(INFORMATION SUPPLIED Opens)

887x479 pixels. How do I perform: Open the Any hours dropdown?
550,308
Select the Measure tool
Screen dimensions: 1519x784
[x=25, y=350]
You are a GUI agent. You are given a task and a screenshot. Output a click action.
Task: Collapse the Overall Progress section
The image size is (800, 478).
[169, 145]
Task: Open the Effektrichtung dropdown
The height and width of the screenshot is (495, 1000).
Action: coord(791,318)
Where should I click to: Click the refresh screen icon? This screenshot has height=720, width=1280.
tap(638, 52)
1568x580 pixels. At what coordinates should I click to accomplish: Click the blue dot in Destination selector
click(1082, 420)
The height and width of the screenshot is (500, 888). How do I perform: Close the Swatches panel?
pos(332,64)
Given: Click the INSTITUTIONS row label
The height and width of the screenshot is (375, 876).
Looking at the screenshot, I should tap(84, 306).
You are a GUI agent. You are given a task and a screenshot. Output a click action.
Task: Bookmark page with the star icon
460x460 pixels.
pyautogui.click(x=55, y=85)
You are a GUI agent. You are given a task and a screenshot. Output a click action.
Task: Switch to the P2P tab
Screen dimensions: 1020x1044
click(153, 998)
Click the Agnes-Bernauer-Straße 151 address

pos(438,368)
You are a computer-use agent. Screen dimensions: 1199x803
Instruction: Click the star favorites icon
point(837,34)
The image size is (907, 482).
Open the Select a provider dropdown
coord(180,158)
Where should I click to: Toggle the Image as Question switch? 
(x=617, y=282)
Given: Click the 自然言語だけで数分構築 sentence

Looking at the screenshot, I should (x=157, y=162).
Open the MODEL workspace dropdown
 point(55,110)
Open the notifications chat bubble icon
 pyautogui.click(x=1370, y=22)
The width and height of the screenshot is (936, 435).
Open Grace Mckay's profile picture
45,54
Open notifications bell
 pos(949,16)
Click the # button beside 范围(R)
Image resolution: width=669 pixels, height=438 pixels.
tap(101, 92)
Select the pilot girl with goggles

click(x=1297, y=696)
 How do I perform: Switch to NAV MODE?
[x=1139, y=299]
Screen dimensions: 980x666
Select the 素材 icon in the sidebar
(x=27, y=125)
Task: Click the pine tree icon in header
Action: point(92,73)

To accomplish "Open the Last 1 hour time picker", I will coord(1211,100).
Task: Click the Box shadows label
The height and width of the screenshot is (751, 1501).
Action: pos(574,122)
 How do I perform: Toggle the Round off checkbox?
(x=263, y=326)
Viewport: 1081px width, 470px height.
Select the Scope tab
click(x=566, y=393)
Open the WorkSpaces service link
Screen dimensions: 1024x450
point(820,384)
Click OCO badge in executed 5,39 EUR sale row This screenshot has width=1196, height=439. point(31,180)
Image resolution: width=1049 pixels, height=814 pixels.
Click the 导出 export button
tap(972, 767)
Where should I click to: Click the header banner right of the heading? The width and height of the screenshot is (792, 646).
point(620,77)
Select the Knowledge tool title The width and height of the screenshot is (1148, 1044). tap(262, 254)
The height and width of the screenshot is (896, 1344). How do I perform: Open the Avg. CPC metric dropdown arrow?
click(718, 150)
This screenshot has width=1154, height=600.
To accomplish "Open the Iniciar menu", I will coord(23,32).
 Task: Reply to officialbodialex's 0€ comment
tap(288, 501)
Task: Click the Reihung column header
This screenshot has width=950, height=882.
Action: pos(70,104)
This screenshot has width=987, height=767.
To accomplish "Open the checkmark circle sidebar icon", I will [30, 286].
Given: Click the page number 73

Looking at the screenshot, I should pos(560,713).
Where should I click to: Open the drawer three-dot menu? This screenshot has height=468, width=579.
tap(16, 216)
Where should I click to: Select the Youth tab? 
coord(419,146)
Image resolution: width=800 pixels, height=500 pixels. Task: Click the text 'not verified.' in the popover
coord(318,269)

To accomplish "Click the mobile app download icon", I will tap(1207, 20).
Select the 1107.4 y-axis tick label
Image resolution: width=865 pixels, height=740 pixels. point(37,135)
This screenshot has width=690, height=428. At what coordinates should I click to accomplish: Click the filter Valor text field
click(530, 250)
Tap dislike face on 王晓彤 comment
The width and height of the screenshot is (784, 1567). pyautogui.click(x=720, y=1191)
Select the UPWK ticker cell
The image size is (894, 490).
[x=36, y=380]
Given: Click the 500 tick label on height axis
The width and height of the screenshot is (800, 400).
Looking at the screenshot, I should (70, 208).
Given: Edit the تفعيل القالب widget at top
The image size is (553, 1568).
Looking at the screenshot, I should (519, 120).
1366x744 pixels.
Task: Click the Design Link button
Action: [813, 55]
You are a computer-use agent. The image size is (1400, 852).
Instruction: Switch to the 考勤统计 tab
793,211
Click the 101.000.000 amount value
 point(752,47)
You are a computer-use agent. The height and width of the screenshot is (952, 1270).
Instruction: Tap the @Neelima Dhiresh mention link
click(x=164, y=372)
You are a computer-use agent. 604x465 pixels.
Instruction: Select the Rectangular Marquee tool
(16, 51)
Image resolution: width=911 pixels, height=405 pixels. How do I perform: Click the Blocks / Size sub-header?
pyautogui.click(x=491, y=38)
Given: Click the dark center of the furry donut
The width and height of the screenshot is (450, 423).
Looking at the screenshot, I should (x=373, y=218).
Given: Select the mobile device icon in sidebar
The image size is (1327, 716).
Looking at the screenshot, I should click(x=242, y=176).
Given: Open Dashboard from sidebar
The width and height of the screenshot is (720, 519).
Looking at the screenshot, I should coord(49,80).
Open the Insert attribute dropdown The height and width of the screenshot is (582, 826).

(INFORMATION SUPPLIED Closes)

• WORK INSTRUCTION: Figure out how many lines of the material include the string "computer", and reply with only that figure.

• ANSWER TO THIS TASK: 4